------ Data shown

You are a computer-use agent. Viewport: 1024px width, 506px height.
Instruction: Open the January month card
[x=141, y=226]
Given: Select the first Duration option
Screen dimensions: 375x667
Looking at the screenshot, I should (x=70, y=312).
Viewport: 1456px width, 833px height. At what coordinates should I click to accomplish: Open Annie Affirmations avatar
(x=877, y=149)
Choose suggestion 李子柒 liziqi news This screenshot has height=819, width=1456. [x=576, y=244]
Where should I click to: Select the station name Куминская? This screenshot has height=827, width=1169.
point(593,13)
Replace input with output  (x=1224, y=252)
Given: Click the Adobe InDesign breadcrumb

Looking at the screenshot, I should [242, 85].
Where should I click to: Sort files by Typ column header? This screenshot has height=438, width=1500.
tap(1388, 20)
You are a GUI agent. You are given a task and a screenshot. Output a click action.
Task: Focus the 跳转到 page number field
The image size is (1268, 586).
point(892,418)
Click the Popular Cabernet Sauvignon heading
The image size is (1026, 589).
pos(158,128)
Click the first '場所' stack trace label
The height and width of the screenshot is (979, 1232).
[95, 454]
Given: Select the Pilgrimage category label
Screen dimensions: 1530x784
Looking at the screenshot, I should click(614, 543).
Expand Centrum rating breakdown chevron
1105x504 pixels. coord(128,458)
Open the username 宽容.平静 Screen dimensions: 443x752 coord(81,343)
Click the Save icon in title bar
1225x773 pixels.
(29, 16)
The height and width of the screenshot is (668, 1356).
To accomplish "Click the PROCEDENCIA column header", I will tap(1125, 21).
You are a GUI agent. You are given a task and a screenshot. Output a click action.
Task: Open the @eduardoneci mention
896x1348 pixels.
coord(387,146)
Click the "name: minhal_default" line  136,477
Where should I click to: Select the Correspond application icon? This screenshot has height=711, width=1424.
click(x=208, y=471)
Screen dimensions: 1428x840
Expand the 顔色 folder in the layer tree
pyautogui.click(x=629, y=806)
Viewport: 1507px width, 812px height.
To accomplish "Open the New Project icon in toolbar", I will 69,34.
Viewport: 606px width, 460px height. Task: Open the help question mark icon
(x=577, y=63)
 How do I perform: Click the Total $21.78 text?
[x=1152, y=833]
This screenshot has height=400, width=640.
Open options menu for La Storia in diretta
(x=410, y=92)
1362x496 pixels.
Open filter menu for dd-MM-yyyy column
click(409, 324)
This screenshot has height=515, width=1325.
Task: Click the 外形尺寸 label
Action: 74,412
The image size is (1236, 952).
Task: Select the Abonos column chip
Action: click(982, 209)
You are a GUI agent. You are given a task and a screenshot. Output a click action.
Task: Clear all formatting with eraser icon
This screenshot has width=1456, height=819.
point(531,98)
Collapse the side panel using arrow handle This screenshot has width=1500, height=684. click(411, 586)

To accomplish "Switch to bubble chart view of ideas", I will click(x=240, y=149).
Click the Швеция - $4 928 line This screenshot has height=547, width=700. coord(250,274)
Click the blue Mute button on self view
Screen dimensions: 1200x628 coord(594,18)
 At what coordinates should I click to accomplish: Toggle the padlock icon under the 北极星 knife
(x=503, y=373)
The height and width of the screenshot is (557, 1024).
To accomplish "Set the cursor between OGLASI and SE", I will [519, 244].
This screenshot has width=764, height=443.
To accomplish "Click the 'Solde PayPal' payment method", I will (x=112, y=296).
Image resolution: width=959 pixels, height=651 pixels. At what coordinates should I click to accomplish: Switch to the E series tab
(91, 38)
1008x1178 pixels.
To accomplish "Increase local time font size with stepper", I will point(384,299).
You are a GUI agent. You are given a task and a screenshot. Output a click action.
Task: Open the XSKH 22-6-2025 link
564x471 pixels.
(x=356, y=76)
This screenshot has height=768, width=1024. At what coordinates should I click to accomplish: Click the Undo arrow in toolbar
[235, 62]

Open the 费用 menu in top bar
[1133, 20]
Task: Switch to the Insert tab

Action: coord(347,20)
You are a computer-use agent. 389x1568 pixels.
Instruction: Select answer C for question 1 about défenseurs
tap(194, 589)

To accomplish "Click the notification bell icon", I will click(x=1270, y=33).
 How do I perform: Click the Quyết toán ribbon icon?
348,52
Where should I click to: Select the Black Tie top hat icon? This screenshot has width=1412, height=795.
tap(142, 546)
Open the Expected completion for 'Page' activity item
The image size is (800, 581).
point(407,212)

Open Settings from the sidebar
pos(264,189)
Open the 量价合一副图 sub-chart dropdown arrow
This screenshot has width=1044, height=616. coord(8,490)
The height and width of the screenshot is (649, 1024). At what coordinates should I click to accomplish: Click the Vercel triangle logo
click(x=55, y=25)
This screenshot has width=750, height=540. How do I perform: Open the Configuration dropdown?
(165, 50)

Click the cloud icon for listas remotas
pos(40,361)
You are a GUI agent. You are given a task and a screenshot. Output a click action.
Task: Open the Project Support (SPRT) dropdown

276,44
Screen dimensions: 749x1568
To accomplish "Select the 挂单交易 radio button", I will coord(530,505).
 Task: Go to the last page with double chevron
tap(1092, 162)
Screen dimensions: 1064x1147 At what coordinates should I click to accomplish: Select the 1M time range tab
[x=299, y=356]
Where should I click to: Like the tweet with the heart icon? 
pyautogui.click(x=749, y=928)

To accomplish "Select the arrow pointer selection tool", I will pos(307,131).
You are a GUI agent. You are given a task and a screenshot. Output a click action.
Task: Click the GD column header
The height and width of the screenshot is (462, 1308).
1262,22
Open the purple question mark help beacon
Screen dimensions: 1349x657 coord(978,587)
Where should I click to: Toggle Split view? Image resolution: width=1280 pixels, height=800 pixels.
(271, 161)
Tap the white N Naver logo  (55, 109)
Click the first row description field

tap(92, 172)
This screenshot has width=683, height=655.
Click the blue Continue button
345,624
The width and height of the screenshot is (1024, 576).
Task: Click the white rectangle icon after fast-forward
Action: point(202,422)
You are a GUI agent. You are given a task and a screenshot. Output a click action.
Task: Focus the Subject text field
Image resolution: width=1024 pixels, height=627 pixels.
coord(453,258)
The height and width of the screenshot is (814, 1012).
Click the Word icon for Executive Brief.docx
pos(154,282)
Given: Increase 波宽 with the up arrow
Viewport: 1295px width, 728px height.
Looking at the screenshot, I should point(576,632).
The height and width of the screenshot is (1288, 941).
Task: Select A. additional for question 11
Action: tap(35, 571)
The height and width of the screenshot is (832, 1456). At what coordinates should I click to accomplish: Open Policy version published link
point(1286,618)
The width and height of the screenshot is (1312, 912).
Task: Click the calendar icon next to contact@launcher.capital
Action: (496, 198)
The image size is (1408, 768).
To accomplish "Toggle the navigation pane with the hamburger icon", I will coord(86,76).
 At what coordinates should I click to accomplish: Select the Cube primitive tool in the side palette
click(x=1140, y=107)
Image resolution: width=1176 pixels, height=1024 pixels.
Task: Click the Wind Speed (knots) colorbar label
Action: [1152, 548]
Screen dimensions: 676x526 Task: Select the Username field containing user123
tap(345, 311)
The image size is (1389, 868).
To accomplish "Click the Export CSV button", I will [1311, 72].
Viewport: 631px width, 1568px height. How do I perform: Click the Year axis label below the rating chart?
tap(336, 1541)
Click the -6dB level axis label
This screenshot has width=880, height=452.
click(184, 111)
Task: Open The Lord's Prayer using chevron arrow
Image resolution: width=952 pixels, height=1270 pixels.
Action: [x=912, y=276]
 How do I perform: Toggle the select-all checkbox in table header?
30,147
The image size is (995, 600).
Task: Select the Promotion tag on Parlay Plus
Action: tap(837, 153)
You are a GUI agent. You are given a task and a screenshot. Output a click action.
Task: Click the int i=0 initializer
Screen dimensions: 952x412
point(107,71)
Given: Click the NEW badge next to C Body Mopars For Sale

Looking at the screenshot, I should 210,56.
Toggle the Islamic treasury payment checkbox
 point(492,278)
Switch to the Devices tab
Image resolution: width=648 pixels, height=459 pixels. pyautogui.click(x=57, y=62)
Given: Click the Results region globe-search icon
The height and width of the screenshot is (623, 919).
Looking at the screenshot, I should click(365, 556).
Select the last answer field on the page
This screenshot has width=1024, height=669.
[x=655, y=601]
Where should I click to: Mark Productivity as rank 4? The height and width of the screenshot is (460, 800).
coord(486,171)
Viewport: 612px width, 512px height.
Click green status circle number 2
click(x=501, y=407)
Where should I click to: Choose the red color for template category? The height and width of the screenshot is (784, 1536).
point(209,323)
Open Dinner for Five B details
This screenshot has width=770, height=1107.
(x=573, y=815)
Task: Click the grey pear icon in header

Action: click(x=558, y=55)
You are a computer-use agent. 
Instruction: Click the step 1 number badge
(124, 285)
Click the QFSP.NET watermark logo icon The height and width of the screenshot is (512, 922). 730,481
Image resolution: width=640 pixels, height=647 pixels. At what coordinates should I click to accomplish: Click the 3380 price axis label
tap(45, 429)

------------

[Work to do] Reproduce the items above verbatim, starting at the first line and ending with the line that contains "Choose suggestion 李子柒", including that line.

[Written reply]
You are a computer-use agent. Viewport: 1024px width, 506px height.
Instruction: Open the January month card
[x=141, y=226]
Given: Select the first Duration option
Screen dimensions: 375x667
Looking at the screenshot, I should (x=70, y=312).
Viewport: 1456px width, 833px height. At what coordinates should I click to accomplish: Open Annie Affirmations avatar
(x=877, y=149)
Choose suggestion 李子柒 liziqi news This screenshot has height=819, width=1456. [x=576, y=244]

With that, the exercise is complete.